TUSY09 HIV transmission: virus, host and microbiome | Watch the video
Another interesting session I attended today focussed on an exploration of our incomplete understanding of the events that occur at the moment of HIV transmission, looking at the evidence for and implications of the idea of a single founder virus being responsible for mucosal infection, with the likely mechanism being somewhat of a sieve effect of any initial viral inoculum by both host physical and immune mechanisms. In the context of vaginal transmission, this raises the question of whether or not we can use antibiotics and/or probiotic strategies to shift the proinflammatory vaginal mucosal environment caused by the dysbiosis seen in conditions such as bacterial vaginosis toward lactobacillus dominated microbiota to reduce STI and specifically HIV transmission through maintaining an intact mucosal barrier and preventing the bacterial metabolism of ART such as tenofovir.
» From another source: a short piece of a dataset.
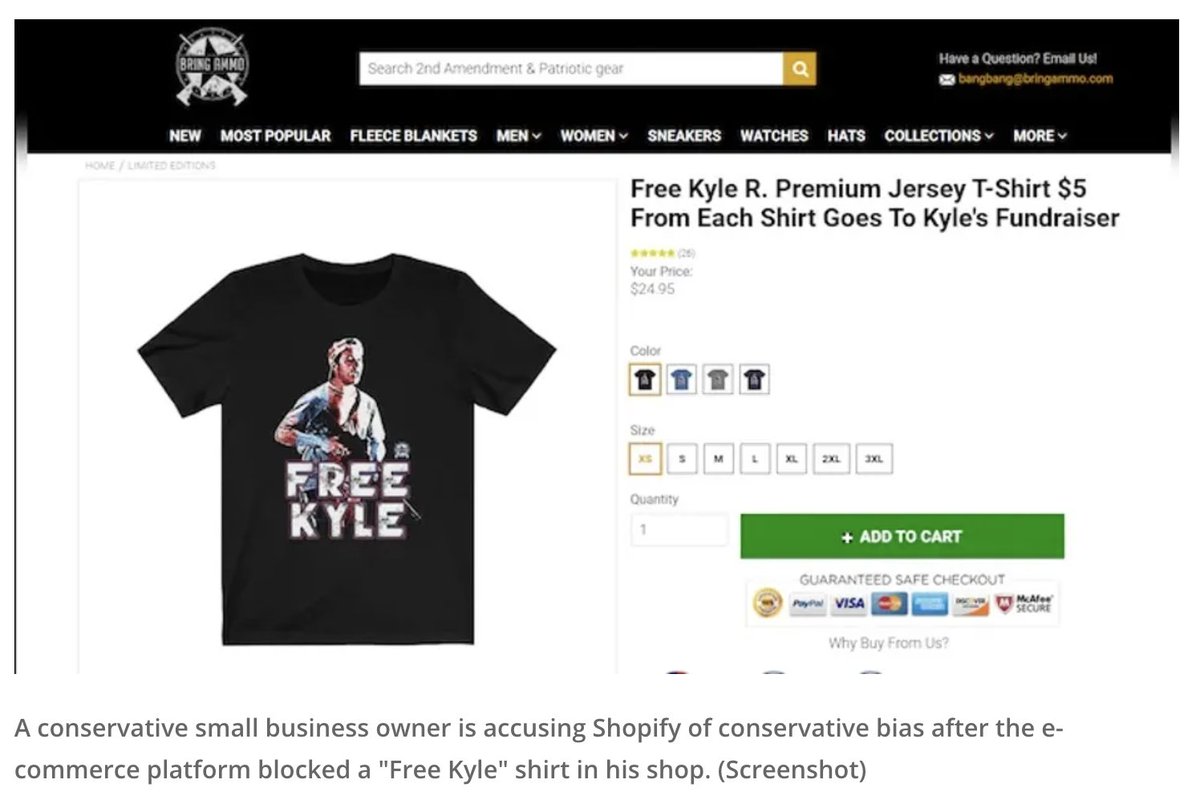Click the VISA card badge
The image size is (1200, 804).
(x=848, y=605)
Commencing the session, Jonathan Carlson of Microsoft presented some intensive modelling data regarding transmission of founder viruses, revealing that this modelling shows that over 80% of HIV infections originate from a single founder virus. Data shows that the presence of multiple founder viruses is seen mostly among high risk exposures characterised by high transmitter viral load, the presence of genital inflammation, and in PWID and MSM, although it may also be seen with virions that do not act independently. With single founder transmission, it seems as though there is a large transmission selection bias with a selection of virions that are closer to (predominant viral variant), with higher infectivity, higher IFN-1 resistance and lower neutralizing antibody resistance. Interestingly, despite increasing the risk of multiple founder viruses, having a higher risk for infection may decrease virion selection pressure and may be associated with a lower viral load.
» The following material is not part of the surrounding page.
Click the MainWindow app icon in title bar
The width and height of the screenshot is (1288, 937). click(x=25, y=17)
Smritee Dabee (on behalf of Jo-Ann Passmore) explored in detail the impact of the vaginal microbiome on HIV transmission risk and prevention strategies with a focus on genital tract inflammation as a significant contributor. This was discussed in the context of data showing the relative effectiveness of healthy female genital mucosa as a barrier to HIV entry during vaginal sexual intercourse. In the South African CAPRISA 004 study, it was shown that women who became HIV infected had an odds ratio of 3.2 for cytokine measured pre-infection genital inflammation, with only 20% of HIV infections being attributed to another STI, predominantly trichomonas. Further results from the South African WISH study showed that adolescent females with bacterial vaginosis have higher frequencies of highly activated genital CD4+ cells, which added to HIV infection risk. It will be interesting to see how this information progresses and informs clinical practice, as it was noted that currently there is no clear evidence for the role of vaginal probiotics to rebalance microbiota and reduce HIV transmission risk.